1. HTML template plus headless browser
For invoices, receipts, and reports where design matters, render an HTML template to PDF with Puppeteer or Playwright. A templating engine like Handlebars handles variables, and Chromium handles layout.
import puppeteer from 'puppeteer'
import Handlebars from 'handlebars'
import fs from 'fs'
const source = fs.readFileSync('./invoice.html', 'utf8')
const html = Handlebars.compile(source)({
customer: 'Acme Inc',
total: '$1,250.00',
})
const browser = await puppeteer.launch()
const page = await browser.newPage()
await page.setContent(html, { waitUntil: 'networkidle0' })
await page.pdf({ path: 'invoice.pdf', format: 'A4', printBackground: true })
await browser.close()Strength: CSS gives you full visual control, and designers can edit templates directly. Weakness: pagination of long tables is finicky, and a Chromium worker per request gets expensive at scale. Most production stacks queue PDF jobs to a separate worker fleet rather than rendering inline.
2. Declarative PDF library
For long reports with predictable pagination, skip the browser and describe the document structure in code with pdfmake, PDFKit, or pdf-lib.
import PdfPrinter from 'pdfmake'
import fs from 'fs'
const printer = new PdfPrinter({
Roboto: {
normal: 'fonts/Roboto-Regular.ttf',
bold: 'fonts/Roboto-Medium.ttf',
},
})
const docDef = {
defaultStyle: { font: 'Roboto' },
content: [
{ text: 'Invoice', style: 'header' },
{
table: {
body: [
['Item', 'Price'],
['Laptop', '$1,200'],
['Mouse', '$50'],
],
},
},
],
styles: { header: { fontSize: 18, bold: true } },
}
const doc = printer.createPdfKitDocument(docDef)
doc.pipe(fs.createWriteStream('invoice.pdf'))
doc.end()Strength: deterministic layout, repeating table headers, low memory, easy to stream. Weakness: templates live in code, not in a file a non-engineer can edit.
3. Hosted template API
If the template is an existing PDF (a tax form, lease, claim form), the fastest path is a hosted API that fills the PDF with JSON. Anvil's PDF Filling API takes a template you have uploaded and a JSON payload, and returns the filled PDF.

*-*-*

### To do:
In one to three sentences, explain why the passage on generating PDFs counts the declarative PDF library's way of storing templates as a weakness. The records after this passage on generating PDFs are separate material.

### Source information:
*-*-*

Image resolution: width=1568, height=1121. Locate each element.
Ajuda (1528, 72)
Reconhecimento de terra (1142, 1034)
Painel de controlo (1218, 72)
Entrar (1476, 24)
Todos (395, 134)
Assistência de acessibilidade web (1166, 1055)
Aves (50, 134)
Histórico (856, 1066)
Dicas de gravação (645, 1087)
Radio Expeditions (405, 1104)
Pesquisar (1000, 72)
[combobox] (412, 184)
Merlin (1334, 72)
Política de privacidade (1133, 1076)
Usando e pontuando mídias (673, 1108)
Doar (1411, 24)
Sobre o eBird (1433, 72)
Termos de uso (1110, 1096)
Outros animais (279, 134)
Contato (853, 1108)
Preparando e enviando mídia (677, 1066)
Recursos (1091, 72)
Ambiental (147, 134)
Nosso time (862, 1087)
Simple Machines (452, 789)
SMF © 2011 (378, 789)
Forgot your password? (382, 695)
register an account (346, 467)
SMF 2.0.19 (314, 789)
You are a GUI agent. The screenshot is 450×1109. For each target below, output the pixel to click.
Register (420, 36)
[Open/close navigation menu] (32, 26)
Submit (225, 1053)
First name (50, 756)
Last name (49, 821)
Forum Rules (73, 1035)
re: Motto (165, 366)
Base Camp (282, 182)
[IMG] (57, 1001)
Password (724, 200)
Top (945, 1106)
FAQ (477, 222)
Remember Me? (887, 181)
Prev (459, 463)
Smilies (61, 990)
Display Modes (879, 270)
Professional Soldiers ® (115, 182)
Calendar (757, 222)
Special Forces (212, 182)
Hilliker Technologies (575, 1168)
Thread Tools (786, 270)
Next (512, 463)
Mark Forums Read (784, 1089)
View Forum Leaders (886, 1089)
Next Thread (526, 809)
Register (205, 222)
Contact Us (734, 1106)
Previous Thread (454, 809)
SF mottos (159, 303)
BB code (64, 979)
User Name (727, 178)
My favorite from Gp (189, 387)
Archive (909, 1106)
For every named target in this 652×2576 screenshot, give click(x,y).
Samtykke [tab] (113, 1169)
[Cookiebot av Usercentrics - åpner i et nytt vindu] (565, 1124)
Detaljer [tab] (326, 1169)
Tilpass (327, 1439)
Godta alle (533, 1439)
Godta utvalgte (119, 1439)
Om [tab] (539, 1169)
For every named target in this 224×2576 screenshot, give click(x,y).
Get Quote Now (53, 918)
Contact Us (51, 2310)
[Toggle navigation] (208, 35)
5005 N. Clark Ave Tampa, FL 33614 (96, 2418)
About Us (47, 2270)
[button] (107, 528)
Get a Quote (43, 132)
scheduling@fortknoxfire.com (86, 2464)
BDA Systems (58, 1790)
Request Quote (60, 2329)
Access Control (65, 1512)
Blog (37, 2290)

*-*-*

### Response to this exercise:
With a declarative library, templates live in code rather than in a file that a non-engineer can edit. In the HTML template approach, by contrast, designers can edit templates directly.